Can you swap "GUI agent" for "interface agent" everywhere it appears in the material below and return all of the material with nothing else changed?
=-=-=
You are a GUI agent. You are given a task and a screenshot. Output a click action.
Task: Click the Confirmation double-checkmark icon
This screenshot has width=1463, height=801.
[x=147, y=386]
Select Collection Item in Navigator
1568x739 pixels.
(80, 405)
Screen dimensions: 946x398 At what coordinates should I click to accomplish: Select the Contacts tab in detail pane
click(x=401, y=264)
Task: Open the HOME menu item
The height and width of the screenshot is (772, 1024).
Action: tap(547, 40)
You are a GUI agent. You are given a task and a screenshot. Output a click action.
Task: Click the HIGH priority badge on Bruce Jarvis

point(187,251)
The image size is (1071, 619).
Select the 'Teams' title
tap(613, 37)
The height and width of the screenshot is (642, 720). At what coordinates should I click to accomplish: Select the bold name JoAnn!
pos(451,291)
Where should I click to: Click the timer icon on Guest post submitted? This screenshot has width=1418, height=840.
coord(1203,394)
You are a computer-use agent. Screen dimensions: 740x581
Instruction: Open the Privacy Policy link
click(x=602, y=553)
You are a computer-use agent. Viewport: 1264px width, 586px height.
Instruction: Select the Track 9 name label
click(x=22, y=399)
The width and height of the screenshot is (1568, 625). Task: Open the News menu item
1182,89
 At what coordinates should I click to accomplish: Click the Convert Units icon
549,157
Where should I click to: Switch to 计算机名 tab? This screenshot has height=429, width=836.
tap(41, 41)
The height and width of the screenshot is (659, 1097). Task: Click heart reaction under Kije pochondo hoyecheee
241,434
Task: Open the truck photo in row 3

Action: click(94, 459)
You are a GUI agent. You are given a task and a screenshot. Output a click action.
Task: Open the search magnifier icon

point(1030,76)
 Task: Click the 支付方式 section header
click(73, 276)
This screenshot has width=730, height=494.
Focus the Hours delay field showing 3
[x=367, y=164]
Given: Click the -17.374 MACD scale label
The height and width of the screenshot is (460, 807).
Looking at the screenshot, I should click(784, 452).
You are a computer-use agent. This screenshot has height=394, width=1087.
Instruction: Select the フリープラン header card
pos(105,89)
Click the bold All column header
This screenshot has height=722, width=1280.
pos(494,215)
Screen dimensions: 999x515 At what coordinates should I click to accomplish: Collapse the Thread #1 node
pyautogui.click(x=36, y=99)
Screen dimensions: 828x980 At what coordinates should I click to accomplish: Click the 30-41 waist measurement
=-=-=
WRITTEN SOLUTION.
You are a interface agent. You are given a task and a screenshot. Output a click action.
Task: Click the Confirmation double-checkmark icon
This screenshot has width=1463, height=801.
[x=147, y=386]
Select Collection Item in Navigator
1568x739 pixels.
(80, 405)
Screen dimensions: 946x398 At what coordinates should I click to accomplish: Select the Contacts tab in detail pane
click(x=401, y=264)
Task: Open the HOME menu item
The height and width of the screenshot is (772, 1024).
Action: tap(547, 40)
You are a interface agent. You are given a task and a screenshot. Output a click action.
Task: Click the HIGH priority badge on Bruce Jarvis

point(187,251)
The image size is (1071, 619).
Select the 'Teams' title
tap(613, 37)
The height and width of the screenshot is (642, 720). At what coordinates should I click to accomplish: Select the bold name JoAnn!
pos(451,291)
Where should I click to: Click the timer icon on Guest post submitted? This screenshot has width=1418, height=840.
coord(1203,394)
You are a computer-use agent. Screen dimensions: 740x581
Instruction: Open the Privacy Policy link
click(x=602, y=553)
You are a computer-use agent. Viewport: 1264px width, 586px height.
Instruction: Select the Track 9 name label
click(x=22, y=399)
The width and height of the screenshot is (1568, 625). Task: Open the News menu item
1182,89
 At what coordinates should I click to accomplish: Click the Convert Units icon
549,157
Where should I click to: Switch to 计算机名 tab? This screenshot has height=429, width=836.
tap(41, 41)
The height and width of the screenshot is (659, 1097). Task: Click heart reaction under Kije pochondo hoyecheee
241,434
Task: Open the truck photo in row 3

Action: click(94, 459)
You are a interface agent. You are given a task and a screenshot. Output a click action.
Task: Open the search magnifier icon

point(1030,76)
 Task: Click the 支付方式 section header
click(73, 276)
This screenshot has width=730, height=494.
Focus the Hours delay field showing 3
[x=367, y=164]
Given: Click the -17.374 MACD scale label
The height and width of the screenshot is (460, 807).
Looking at the screenshot, I should click(784, 452).
You are a computer-use agent. This screenshot has height=394, width=1087.
Instruction: Select the フリープラン header card
pos(105,89)
Click the bold All column header
This screenshot has height=722, width=1280.
pos(494,215)
Screen dimensions: 999x515 At what coordinates should I click to accomplish: Collapse the Thread #1 node
pyautogui.click(x=36, y=99)
Screen dimensions: 828x980 At what coordinates should I click to accomplish: Click the 30-41 waist measurement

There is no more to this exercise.